The Japanese representative sighed, “We would of course like to work with you as it seems you wish only for the prolonged survival of this planet. However, we could not convince everyone to agree to your demands in the time provided.” She sounded genuinely disappointed in that as though apologising for the failures of humanity in a single sentence.

“It’s alright, I had hoped to avoid doing this forcefully but you leave us little choice. Your technology will be shut down and I’ll be monitoring the planet for the eighty-one hours the planetary repair program finishes. You have my condolences and we will see your descendants in a thousand years by your perspective.” Nomad bowed her head to the screen respectfully.

“Thank you and good luck.” said the Japanese representative as she bowed back, as did most of the UN delegates behind her, before the feed shut off.

Sonia took her helmet off and sighed, “Stupid government tools” then noticing she was being watched she yelled, “Alright!
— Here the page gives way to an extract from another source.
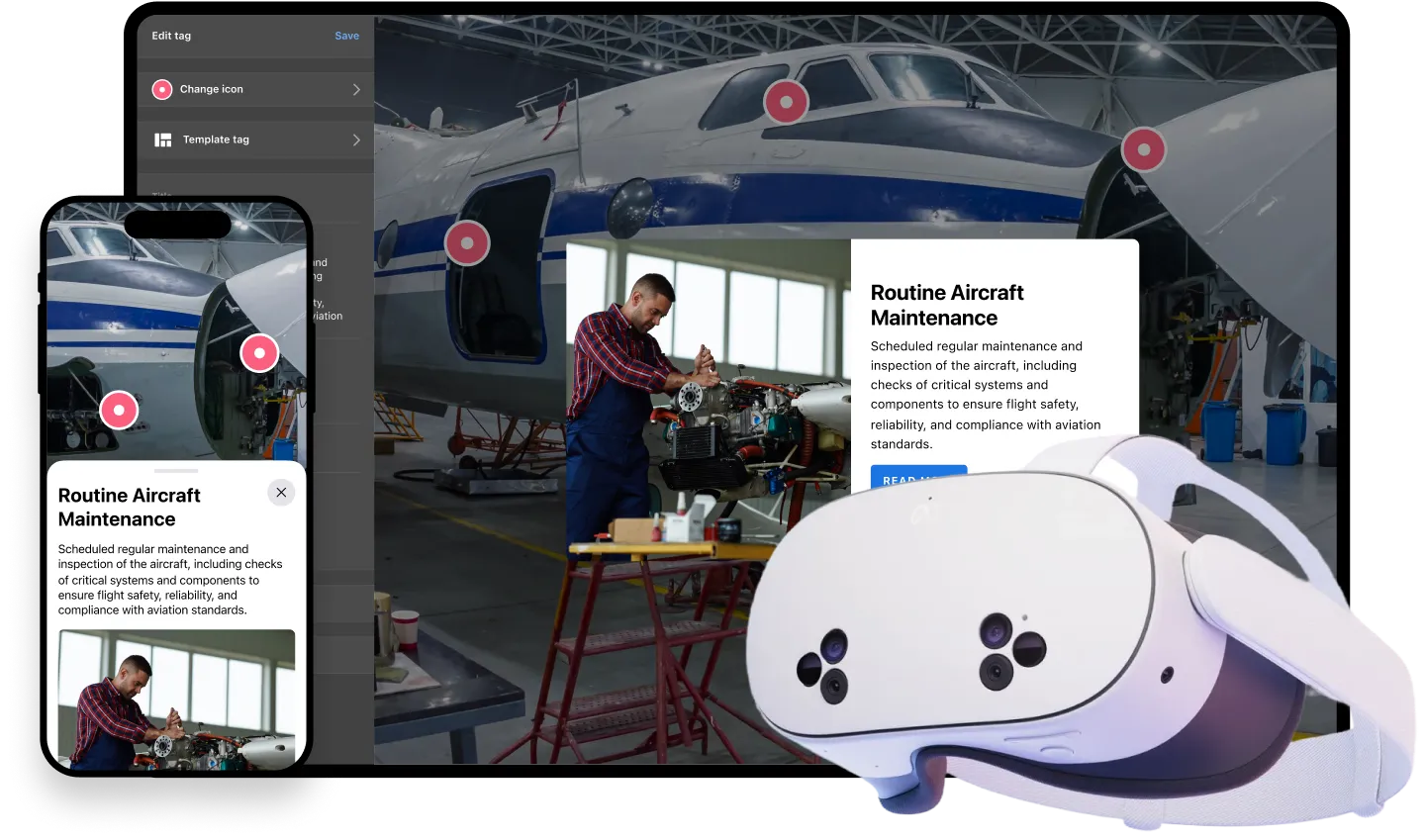Select the Template tag menu label
Screen dimensions: 1425x840
tap(216, 140)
You heard her, start the program, how are the calibrations?”

Her assistant stepped forward with a pad of numbers, “All calibrations were completed before you made the call sir.”

“Ready when you are sir!” said the head technician.

“Then fire and I hope all of you are well rested, we have a world to save so we’re not resting for the next eighty-one hours.” Sonia said.

The grid of satellites all came online creating a net around the Earth, then slowly they began to shrink the planet until it was the size of a basketball protected by glowing dots that had merged into a small station as various programs ran to correct what had become an undoubtedly fatal collection of environmental issues. Meanwhile, Nomad and her crew watched the feed and made any alterations needed in real time to recalibrate the system as time was accelerated for earth’s inhabitants.